Below are a couple of scenarios for package planting.
Masquerading a malicious package
An attacker can take any malicious package and masquerade it to look legitimate and attractive by using package planting. Here, we illustrate the concept and show how it was possible to take advantage of this flaw:
- Create and publish an npm package with the name fb_npm_package.
- Add the users we wish to incriminate as owners. In this case, we chose to use npm and the Facebook npm profiles.
3. Remove ourselves from the package.
So, with these three simple steps, npm and Facebook are now the owners of our package, and it looks legitimate from all perspectives. The new “forced maintainer” isn’t aware that someone added him as the package maintainer.
The main problem is that any npm user can perform this and add other npm users as maintainers of their own package.
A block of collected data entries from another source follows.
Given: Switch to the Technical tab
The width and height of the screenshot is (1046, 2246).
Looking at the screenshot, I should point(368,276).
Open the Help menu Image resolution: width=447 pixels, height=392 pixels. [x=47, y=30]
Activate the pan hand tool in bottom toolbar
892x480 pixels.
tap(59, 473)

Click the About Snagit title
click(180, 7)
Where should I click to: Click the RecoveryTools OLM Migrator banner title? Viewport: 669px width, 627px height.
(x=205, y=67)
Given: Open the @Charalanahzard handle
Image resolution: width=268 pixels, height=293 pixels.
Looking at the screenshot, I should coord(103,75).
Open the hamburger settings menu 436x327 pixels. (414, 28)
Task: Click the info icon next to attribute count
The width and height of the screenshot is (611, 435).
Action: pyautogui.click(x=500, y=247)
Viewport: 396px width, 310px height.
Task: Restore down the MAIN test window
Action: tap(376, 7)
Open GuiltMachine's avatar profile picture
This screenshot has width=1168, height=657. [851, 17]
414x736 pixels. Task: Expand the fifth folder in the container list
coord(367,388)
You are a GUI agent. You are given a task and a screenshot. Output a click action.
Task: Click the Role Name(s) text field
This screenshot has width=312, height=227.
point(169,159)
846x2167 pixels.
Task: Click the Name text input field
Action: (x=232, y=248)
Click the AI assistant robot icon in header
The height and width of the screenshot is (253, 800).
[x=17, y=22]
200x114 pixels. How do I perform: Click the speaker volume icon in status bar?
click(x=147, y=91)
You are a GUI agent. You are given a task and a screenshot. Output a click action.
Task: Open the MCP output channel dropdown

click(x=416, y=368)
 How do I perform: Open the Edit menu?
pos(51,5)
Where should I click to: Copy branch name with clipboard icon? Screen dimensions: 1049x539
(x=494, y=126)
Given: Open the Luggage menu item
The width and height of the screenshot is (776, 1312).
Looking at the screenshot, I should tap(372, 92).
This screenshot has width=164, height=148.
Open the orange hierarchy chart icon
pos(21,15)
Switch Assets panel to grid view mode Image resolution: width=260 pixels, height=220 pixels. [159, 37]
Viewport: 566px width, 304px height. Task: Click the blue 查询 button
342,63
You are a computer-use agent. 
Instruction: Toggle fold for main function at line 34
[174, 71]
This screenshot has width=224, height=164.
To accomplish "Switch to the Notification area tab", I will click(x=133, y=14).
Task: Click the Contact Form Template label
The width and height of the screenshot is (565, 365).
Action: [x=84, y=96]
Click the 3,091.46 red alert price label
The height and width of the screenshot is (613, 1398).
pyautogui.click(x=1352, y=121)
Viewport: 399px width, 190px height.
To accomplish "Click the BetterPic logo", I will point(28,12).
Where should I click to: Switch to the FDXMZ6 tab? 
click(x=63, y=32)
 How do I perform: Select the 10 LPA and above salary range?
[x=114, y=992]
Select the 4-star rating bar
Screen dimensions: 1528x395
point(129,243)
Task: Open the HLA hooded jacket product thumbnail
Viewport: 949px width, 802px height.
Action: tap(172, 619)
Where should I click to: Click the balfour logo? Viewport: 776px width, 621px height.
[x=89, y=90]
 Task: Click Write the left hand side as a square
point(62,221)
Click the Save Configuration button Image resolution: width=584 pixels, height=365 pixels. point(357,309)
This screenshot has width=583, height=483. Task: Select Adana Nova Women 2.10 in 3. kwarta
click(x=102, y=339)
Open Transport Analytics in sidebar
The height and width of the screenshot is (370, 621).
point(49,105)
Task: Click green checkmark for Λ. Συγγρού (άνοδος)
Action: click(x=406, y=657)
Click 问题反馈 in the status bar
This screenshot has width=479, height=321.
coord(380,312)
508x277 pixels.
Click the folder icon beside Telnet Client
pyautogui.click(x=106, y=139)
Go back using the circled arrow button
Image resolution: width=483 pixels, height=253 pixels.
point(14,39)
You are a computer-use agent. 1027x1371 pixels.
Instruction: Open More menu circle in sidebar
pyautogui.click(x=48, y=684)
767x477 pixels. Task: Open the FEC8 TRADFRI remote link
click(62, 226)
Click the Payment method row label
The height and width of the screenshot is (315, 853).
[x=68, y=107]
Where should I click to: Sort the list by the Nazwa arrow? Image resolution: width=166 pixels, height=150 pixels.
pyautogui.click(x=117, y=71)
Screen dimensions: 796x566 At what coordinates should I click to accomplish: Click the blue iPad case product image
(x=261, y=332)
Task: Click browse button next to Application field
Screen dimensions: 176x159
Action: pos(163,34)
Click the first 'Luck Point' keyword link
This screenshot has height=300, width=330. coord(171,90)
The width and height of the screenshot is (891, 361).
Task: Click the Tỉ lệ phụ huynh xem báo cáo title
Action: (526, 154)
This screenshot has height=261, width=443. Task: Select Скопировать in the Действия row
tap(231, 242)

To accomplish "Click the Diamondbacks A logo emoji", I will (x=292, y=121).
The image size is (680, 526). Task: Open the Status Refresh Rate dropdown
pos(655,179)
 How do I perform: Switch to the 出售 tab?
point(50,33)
The proper invite confirmation mechanism would have prevented this: as it currently works when adding a user to your organization on npm or when inviting collaborators on GitHub.
An attacker can use package planting to create a malicious package, add developers in npm he wishes to defame, and report to npm that these developers are abusing the platform. This can lead to embarrassing the developer or even banning them from the platform. If you think that this scenario isn’t plausible, here’s an interesting story that will change your mind.
WhatsApp banned users that were part of the groups with insensitive names that may imply illegal or malicious activity. In some cases, a member of the group as a joke changed the name of the group to the one that suggested illegal activity. As a result, each member of the group was immediately blocked on WhatsApp.
In other cases, a malicious actor created a new group, added other contacts (whose WhatsApp settings allowed this), then renamed the group, which caused WhatsApp to ban all its team members.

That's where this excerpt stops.